Content starts

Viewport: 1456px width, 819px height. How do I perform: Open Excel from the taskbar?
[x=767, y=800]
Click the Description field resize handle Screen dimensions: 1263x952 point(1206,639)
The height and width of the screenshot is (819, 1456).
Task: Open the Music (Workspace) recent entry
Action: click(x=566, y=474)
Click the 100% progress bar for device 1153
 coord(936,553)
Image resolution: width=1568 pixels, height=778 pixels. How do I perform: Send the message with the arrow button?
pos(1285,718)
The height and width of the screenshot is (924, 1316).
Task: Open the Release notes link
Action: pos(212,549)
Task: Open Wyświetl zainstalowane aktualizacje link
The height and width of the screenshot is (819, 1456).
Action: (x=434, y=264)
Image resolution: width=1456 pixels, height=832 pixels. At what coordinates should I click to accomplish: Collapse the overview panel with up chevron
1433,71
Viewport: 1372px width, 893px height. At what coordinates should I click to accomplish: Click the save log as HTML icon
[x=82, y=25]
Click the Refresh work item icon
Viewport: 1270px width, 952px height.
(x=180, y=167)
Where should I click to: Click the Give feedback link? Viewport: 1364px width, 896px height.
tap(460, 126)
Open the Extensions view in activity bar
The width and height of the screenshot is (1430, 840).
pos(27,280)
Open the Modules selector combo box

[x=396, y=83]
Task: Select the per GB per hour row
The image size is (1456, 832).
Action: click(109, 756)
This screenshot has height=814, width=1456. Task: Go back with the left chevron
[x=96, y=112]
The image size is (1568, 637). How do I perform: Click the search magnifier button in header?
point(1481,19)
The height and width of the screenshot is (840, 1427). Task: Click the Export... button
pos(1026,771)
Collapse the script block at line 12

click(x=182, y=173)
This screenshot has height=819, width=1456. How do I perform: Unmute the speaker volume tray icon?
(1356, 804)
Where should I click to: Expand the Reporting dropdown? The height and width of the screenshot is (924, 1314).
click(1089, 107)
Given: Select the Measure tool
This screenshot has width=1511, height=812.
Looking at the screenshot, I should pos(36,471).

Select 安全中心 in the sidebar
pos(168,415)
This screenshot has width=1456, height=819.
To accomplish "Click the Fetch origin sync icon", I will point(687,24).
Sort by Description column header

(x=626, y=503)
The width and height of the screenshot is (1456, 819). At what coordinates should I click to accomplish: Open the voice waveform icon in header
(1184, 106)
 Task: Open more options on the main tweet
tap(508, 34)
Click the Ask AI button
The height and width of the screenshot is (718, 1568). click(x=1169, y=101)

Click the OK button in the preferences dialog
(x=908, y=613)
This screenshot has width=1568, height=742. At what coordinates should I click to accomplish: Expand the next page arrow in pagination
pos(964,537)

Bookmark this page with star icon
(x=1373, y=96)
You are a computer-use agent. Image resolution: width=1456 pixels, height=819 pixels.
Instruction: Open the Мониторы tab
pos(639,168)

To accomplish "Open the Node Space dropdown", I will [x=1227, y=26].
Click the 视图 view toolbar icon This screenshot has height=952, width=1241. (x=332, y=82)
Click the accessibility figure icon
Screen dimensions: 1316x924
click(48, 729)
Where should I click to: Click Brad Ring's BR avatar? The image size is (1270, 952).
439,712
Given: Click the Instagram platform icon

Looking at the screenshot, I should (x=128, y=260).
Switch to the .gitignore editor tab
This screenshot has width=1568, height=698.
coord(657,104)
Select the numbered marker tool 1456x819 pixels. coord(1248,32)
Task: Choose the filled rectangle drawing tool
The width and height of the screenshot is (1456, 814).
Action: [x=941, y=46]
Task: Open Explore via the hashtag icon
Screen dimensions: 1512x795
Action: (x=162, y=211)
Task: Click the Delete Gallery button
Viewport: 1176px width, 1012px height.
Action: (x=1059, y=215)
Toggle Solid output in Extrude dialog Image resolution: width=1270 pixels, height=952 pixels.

Content ends

◆ **Task brief**
Retype, exactly as written, each line from the one that has "Screen dimensions: 1512x795" to the bottom of the entries above, and include both of those lines.

◆ **Reply**
Screen dimensions: 1512x795
Action: (x=162, y=211)
Task: Click the Delete Gallery button
Viewport: 1176px width, 1012px height.
Action: (x=1059, y=215)
Toggle Solid output in Extrude dialog Image resolution: width=1270 pixels, height=952 pixels.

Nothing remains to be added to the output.